Ein internationales Forscherteam sorgt nun mit einer umstrittenen Idee für Aufregung. Es hat sich nämlich dafür ausgesprochen, bei der Entwicklung eines Impfstoffs gegen das Coronavirus auch Studien mit freiwillig infizierten Probanden vorzubereiten.

Ihre Argumente haben die Forscher im Fachmagazin „Science“ dargelegt.

Forscher wollen Probanden gezielt mit Coronavirus infizieren

Das Team rund um die Erstautorin Seema Shah von der Northwestern University in Chicago will bei der Entwicklung eines Impfstoffs gegen das Coronavirus auch Studien mit freiwillig infizierten Probanden vorbereiten. „Angesichts der besonderen Umstände der Pandemie befürworten unser Rahmenmodell und unsere Analyse, eine Grundlage für Sars-CoV-2-Challenges zu legen“, schreiben die Forscher. Die Autoren betonen allerdings auch, dass die Risiken für Studienteilnehmer, Personal und Dritte minimiert werden müssten.
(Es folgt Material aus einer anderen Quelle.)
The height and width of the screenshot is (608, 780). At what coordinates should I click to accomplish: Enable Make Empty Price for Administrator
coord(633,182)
So möchte man etwa junge, gesunde Menschen als Testpersonen auswählen. Deren Gesundheitszustand soll dann langfristig beobachtet werden. Klinische Studien mit freiwillig Infizierten könnten in der Coronavirus-Pandemie immerhin einen hohen sozialen Wert haben, erklären die Wissenschaftler ihre Idee.

Ethische Bedenken

Bisher gibt es noch keine Studien, in denen Probanden absichtlich mit SARS-CoV-2 infiziert werden. Sogenannte Human Challenge Trials, also Studien bei denen Testpersonen absichtlich mit einer Infektionskrankheit konfrontiert werden, sind unter Wissenschaftern aus ethischen Gründen umstritten. Befürworter argumentieren, dass sie die Entwicklung medizinischer Wirkstoffe beschleunigen können. Andere verweisen auf die hohen gesundheitliche Risiken und daher ethischen Bedenken.
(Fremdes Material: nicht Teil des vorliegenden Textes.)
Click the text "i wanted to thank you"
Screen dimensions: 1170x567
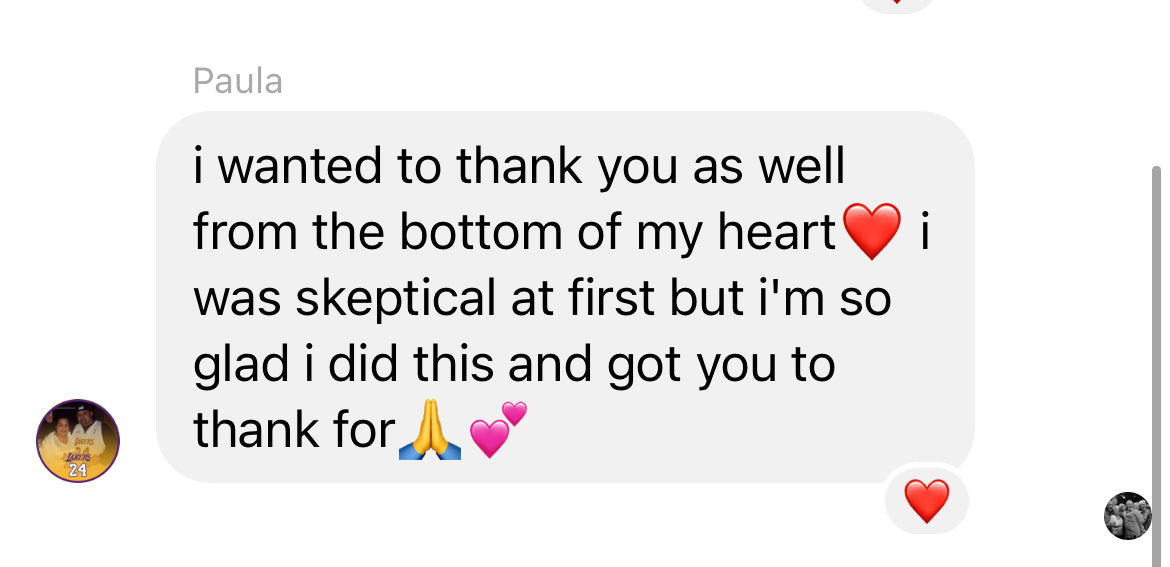(390, 166)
Im Zusammenhang mit dem neuartigen Coronavirus gibt es bereits Initiativen für solche Human Challenge Trials. So gibt es etwa die Kampagne „1 Day Sooner“. Mit dieser sucht der US-amerikanische Doktorand Chris Bakerlee von der Harvard University gemeinsam mit seinem Team Menschen, die bereit dazu wären, sich gezielt mit dem Virus anstecken zu lassen. So möchte man die Entwicklung eines Impfstoffes beschleunigen. Mehr als 14.000 Menschen aus über 100 Ländern haben sich bereits registriert. „1Day Sooner“ ist aber nicht mit Gruppen oder Unternehmen verbunden, die Coronavirus-Impfstoffe entwickeln. Mitbegründer Josh Morrison hofft allerdings, damit zu zeigen, dass es eine breite Unterstützung für Human Challenge Trials gibt.
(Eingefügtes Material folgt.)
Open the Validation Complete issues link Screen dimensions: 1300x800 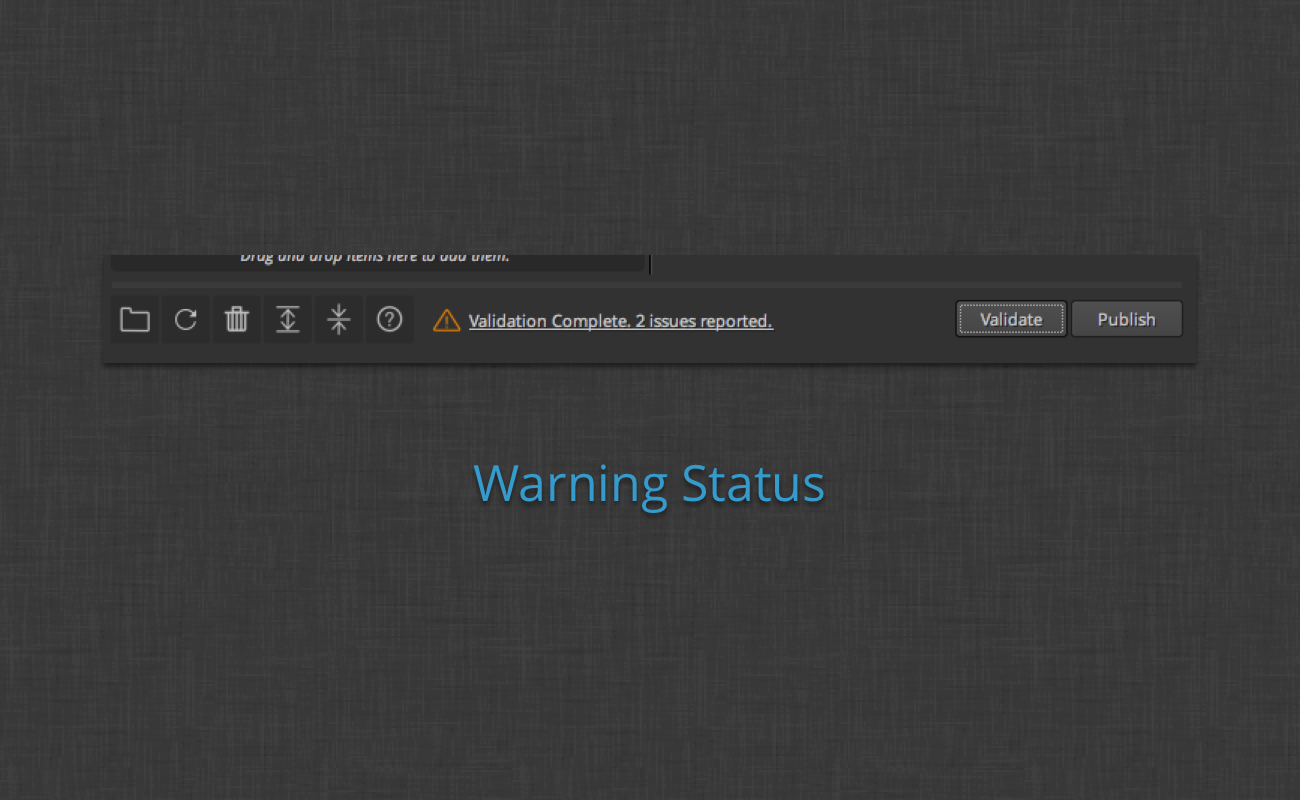[x=621, y=321]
Weltweit laufen Projekte zur Entwicklung von Impfstoffen und Medikamenten gegen COVID-19. Die Wirksamkeit potenzieller Impfungen muss man aber bisher unter natürlichen Bedingungen testen. Denn niemand darf ja dem Virus absichtlich ausgesetzt werden. Dies bedeutet aber im Umkehrschluss auch, dass sich das Virus weiterhin ausbreiten muss, damit man die Wirksamkeit des Mittels unter Beweis stellen kann.